As I have mentioned before, I come from a large family and so does my husband. You would think that I should be accustomed to having a lot of people around, chaos, etc. Well, that is not the case anymore. I moved away from home when I was 18. I have been either living alone or with a boyfriend. At first, having college parties and such was no issue. I quickly grew out of that and became VERY accustomed to peace and quiet…
My daughter just turned two. We had her birthday party at home. I had SEVEN, yes SEVEN family members come down for her party and they all stayed in my house. 3 adults, 3 teenagers and a 3 year old. I was quickly overwhelmed at the amount of people in my house. Trying to make sure there was enough food, making sure everyone knew where everything was that they may need, and making sure all my animals were friendly, and not let outside accidentally. My daughter was delighted. She has become accustomed to the quiet too, but one there is company…she wants to stay up all night and play.
Everyone arrived on a Wednesday night. By Friday I was fine and happy that everyone was here. Then Saturday rolled on in and it was time for the party. All of a sudden I had not only 7 family members but an additional 20+ people in my home, pool, etc. I was quickly overwhelmed again and felt like hiding. LOL. Luckily, my family took the lead and made sure that the food was out, and the other guests know where everything was if they needed anything. It turned out great and I think everyone had a great time. By the end of the day, I was wondering how I would have done this birthday party without them!
The next few days were great. I had my family with me to sit on the porch and drink coffee with in the mornings. I had extra hands helping with my daughter, laundry, dishes, etc. It was like I was living at home again but everyone was at my house. Three left Monday…that was sad. The rest headed out Wednesday and when I got home that afternoon, it was so quiet. There was no one around to “bother” me, no one to talk to, no one to make a mess or help me clean up. It was very strange and I missed everyone.

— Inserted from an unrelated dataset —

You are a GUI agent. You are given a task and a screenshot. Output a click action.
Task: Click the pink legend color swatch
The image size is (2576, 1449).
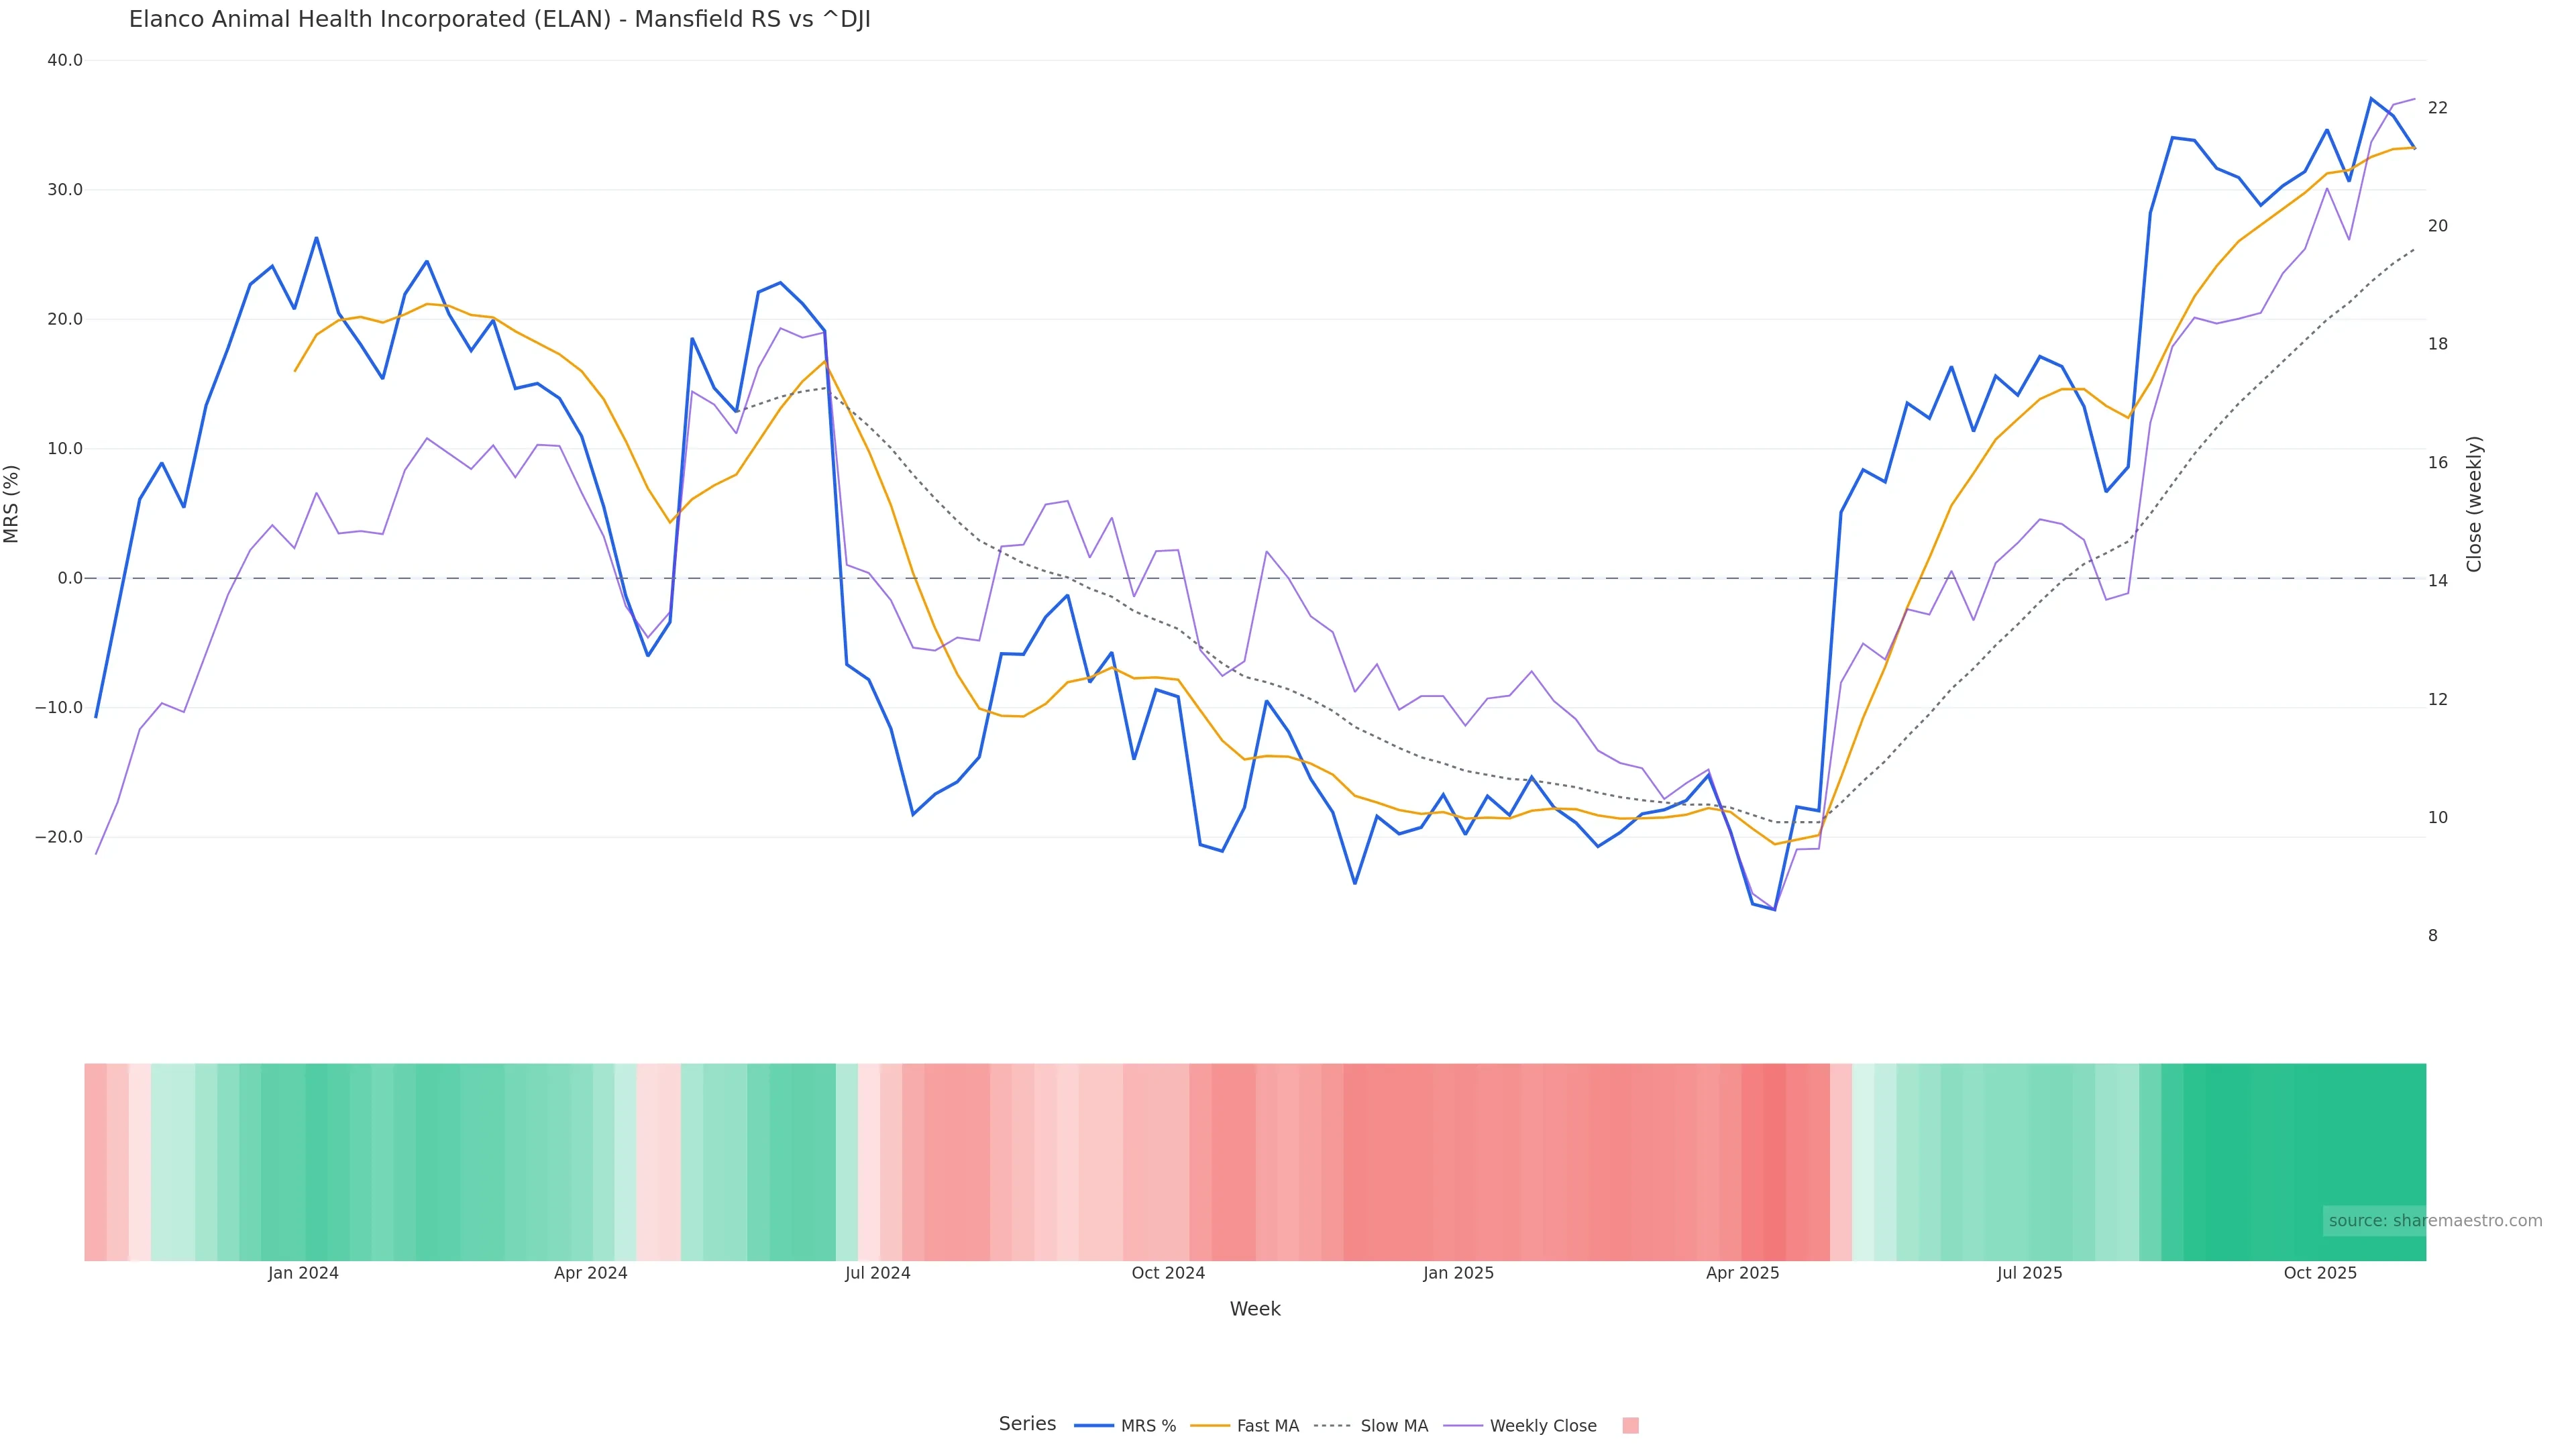pos(1630,1426)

The only real issue I had was trying to keep my daughter on a “schedule”. That went out the window. Day care was also an issue. She played hookie one day and only did half of a day the next week. That didn’t help her separation anxiety, but how often do we get to see family, maybe once a year. It was worth the loss of a schedule for a week to be able to spend time with family (and friends) and just kind of vacation at home. To those of you who are accustomed to the quiet and fear a large family gathering at your home, my word of advice is to try and let go of the anxiety. Go with the flow, clean up later. We don’t get to spend enough quality time with our families these days, so please try and enjoy it while you can. After my anxiety wore off, I realized that sometimes its nice to break schedule and just hang out with my family. I am looking forward to the holiday season to spend time with all the crazies again. My husband will not be home this holiday season, so why not go hang out with my crazy family?